WRITTEN TASK:
Print the material below word for word, keeping every line unchanged.
:: INPUT RECORDS
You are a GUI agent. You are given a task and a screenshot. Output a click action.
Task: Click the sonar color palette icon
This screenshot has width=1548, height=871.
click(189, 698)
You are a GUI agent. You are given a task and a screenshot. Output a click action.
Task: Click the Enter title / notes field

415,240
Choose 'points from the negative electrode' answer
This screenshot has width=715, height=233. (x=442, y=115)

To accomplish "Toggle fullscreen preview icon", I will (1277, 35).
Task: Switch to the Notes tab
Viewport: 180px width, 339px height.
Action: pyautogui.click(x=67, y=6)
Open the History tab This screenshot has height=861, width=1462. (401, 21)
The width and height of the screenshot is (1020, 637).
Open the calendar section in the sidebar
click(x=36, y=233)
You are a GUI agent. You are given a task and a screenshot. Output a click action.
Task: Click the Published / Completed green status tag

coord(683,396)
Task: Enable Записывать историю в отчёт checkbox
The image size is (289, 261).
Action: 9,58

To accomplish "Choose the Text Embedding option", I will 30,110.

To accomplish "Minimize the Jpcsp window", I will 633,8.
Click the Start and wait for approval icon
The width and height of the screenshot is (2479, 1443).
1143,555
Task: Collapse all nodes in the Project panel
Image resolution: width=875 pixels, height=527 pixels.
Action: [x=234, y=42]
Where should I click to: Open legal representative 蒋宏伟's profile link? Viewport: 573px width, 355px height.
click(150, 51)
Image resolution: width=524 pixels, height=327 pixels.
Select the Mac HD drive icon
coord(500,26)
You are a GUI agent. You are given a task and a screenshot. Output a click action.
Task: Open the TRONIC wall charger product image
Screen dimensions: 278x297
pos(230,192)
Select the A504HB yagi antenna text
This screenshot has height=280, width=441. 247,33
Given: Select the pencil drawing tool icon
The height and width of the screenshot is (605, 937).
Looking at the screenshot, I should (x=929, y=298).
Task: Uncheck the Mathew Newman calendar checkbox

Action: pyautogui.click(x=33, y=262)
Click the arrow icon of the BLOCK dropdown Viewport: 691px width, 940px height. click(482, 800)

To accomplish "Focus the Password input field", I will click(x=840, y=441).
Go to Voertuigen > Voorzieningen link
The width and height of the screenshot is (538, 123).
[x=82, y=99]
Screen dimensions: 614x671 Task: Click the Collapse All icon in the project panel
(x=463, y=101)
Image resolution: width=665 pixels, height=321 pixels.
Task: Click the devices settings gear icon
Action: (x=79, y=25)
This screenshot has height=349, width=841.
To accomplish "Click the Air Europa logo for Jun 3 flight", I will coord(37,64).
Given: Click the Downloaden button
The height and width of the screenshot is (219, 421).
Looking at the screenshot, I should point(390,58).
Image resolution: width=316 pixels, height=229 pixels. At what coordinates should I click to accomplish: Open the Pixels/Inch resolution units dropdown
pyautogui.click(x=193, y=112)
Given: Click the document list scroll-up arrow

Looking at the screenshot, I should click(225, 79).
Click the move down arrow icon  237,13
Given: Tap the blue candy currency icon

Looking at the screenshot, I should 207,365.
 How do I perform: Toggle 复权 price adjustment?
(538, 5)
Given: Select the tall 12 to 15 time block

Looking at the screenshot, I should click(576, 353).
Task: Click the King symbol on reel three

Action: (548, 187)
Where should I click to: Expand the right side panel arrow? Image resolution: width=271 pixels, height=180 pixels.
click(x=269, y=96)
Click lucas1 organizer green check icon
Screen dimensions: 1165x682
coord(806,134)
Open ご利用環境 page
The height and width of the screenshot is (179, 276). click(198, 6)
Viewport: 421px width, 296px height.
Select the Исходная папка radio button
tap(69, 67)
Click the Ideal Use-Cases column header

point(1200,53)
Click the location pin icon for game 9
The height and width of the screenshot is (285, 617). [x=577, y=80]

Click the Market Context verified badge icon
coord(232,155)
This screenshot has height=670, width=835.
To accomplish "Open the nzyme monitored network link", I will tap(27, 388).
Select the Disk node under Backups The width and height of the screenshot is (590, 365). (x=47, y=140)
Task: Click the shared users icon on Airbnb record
::::
EXERCISE RESULT:
You are a GUI agent. You are given a task and a screenshot. Output a click action.
Task: Click the sonar color palette icon
This screenshot has width=1548, height=871.
click(189, 698)
You are a GUI agent. You are given a task and a screenshot. Output a click action.
Task: Click the Enter title / notes field

415,240
Choose 'points from the negative electrode' answer
This screenshot has width=715, height=233. (x=442, y=115)

To accomplish "Toggle fullscreen preview icon", I will (1277, 35).
Task: Switch to the Notes tab
Viewport: 180px width, 339px height.
Action: pyautogui.click(x=67, y=6)
Open the History tab This screenshot has height=861, width=1462. (401, 21)
The width and height of the screenshot is (1020, 637).
Open the calendar section in the sidebar
click(x=36, y=233)
You are a GUI agent. You are given a task and a screenshot. Output a click action.
Task: Click the Published / Completed green status tag

coord(683,396)
Task: Enable Записывать историю в отчёт checkbox
The image size is (289, 261).
Action: 9,58

To accomplish "Choose the Text Embedding option", I will 30,110.

To accomplish "Minimize the Jpcsp window", I will 633,8.
Click the Start and wait for approval icon
The width and height of the screenshot is (2479, 1443).
1143,555
Task: Collapse all nodes in the Project panel
Image resolution: width=875 pixels, height=527 pixels.
Action: [x=234, y=42]
Where should I click to: Open legal representative 蒋宏伟's profile link? Viewport: 573px width, 355px height.
click(150, 51)
Image resolution: width=524 pixels, height=327 pixels.
Select the Mac HD drive icon
coord(500,26)
You are a GUI agent. You are given a task and a screenshot. Output a click action.
Task: Open the TRONIC wall charger product image
Screen dimensions: 278x297
pos(230,192)
Select the A504HB yagi antenna text
This screenshot has height=280, width=441. 247,33
Given: Select the pencil drawing tool icon
The height and width of the screenshot is (605, 937).
Looking at the screenshot, I should (x=929, y=298).
Task: Uncheck the Mathew Newman calendar checkbox

Action: pyautogui.click(x=33, y=262)
Click the arrow icon of the BLOCK dropdown Viewport: 691px width, 940px height. click(482, 800)

To accomplish "Focus the Password input field", I will click(x=840, y=441).
Go to Voertuigen > Voorzieningen link
The width and height of the screenshot is (538, 123).
[x=82, y=99]
Screen dimensions: 614x671 Task: Click the Collapse All icon in the project panel
(x=463, y=101)
Image resolution: width=665 pixels, height=321 pixels.
Task: Click the devices settings gear icon
Action: (x=79, y=25)
This screenshot has height=349, width=841.
To accomplish "Click the Air Europa logo for Jun 3 flight", I will coord(37,64).
Given: Click the Downloaden button
The height and width of the screenshot is (219, 421).
Looking at the screenshot, I should point(390,58).
Image resolution: width=316 pixels, height=229 pixels. At what coordinates should I click to accomplish: Open the Pixels/Inch resolution units dropdown
pyautogui.click(x=193, y=112)
Given: Click the document list scroll-up arrow

Looking at the screenshot, I should click(225, 79).
Click the move down arrow icon  237,13
Given: Tap the blue candy currency icon

Looking at the screenshot, I should 207,365.
 How do I perform: Toggle 复权 price adjustment?
(538, 5)
Given: Select the tall 12 to 15 time block

Looking at the screenshot, I should click(576, 353).
Task: Click the King symbol on reel three

Action: (548, 187)
Where should I click to: Expand the right side panel arrow? Image resolution: width=271 pixels, height=180 pixels.
click(x=269, y=96)
Click lucas1 organizer green check icon
Screen dimensions: 1165x682
coord(806,134)
Open ご利用環境 page
The height and width of the screenshot is (179, 276). click(198, 6)
Viewport: 421px width, 296px height.
Select the Исходная папка radio button
tap(69, 67)
Click the Ideal Use-Cases column header

point(1200,53)
Click the location pin icon for game 9
The height and width of the screenshot is (285, 617). [x=577, y=80]

Click the Market Context verified badge icon
coord(232,155)
This screenshot has height=670, width=835.
To accomplish "Open the nzyme monitored network link", I will tap(27, 388).
Select the Disk node under Backups The width and height of the screenshot is (590, 365). (x=47, y=140)
Task: Click the shared users icon on Airbnb record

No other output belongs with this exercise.